Quando gli è stato chiesto in cosa la moto di quest’anno fosse migliore rispetto a quella con cui ha vinto il titolo, Pecco Bagnaia è stato piuttosto chiaro: “È meglio praticamente in tutto. In accelerazione e nel grip, ma specialmente in frenata. L’unico svantaggio rispetto alla GP22 è che questa tende ad impennare di più”, ha spiegato. Va detto che Bagnaia ha anche scelto una carena differente rispetto ai piloti del Team Pramac: la sua premia l’agilità e i cambi di direzione, l’altra - più panciuta, con uno ‘scalino’ sulle fiancate - migliora l’accelerazione a discapito della maneggevolezza.

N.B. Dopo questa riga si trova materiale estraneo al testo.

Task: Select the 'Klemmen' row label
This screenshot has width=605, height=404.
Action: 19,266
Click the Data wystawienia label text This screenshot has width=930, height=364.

Quello che continua a passare per una banalità pur non essendola affatto è la superiorità raggiunta da Ducati rispetto agli altri e l’ennesimo salto tecnico da un anno all’altro, cosa che se analizziamo la situazione è una sorta di miracolo ingegneristico: con pneumatici uguali per tutti, centralina unica e un regolamento fermo ormai da anni nonché pensato per livellare le prestazioni, Gigi Dall’Igna e soci hanno portato in pista un mezzo nettamente migliore rispetto alla concorrenza. Ducati non è stata brava solo a fare una moto competitiva, è stata bravissima a farlo in un momento in cui l’organizzatore del campionato ha fatto l’impossibile per avvicinare le moto, rendendole simili tra loro per restituire uno spettacolo più avvincente al pubblico. Come ci sono riusciti? a spiegarlo, ancora una volta, ci ha pensato Pecco Bagnaia: non solo Ducati ha otto moto in pista il più possibile simili fra loro, ha anche un team di ingegneri che alla fine di ogni turno fa il giro delle sette chiese per raccogliere impressioni di guida, lamentele e possibili criticità da ognuno dei piloti. Roba che, a confermarlo è stato Alex Marquez ad inizio stagione, la Honda non ha mai fatto, mantenendo sempre una certa distanza tra la squadra ufficiale ed il team LCR. La verità è che il team satellite non è più soltanto un vivaio per giovani talenti o un modo per creare del business, è una fonte di dati fondamentale per messa a punto e sviluppo. Con weekend sempre più frenetici e un’elettronica raffinata da adattare ad ogni aspetto della moto, avere la possibilità di incrociare i dati è fondamentale: fa risparmiare tempo, che poi è l’unica cosa che manca ai piloti. Oltretutto, da sempre, nel motorsport la regola “vincere aiuta a vincere” vale anche per i costruttori, perché chi è in vantaggio tecnico può permettersi di sperimentare nuove soluzioni e azzardare qualche scelta, mentre chi è costretto a rincorrere spesso e volentieri si ritrova a copiare e, appunto, a rincorrere.
In Ducati c’era una moto vincente, adesso è ancora migliore. Con l’attuale regolamento tecnico in vigore fino al 2027, ci sono buone probabilità che i prossimi quattro titoli mondiali finiscano a Bologna. I primi a potersi mettersi in mezzo probabilmente sono gli austriaci di KTM, che proprio da Borgo Panigale hanno preso ingegneri, tecnici e - lo avevano fatto con Danilo Petrucci in passato e lo fanno ora con Jack Miller - anche piloti. La scalata però sarà lunga e il tappeto rosso lo tengono al sicuro nel box del Team Lenovo.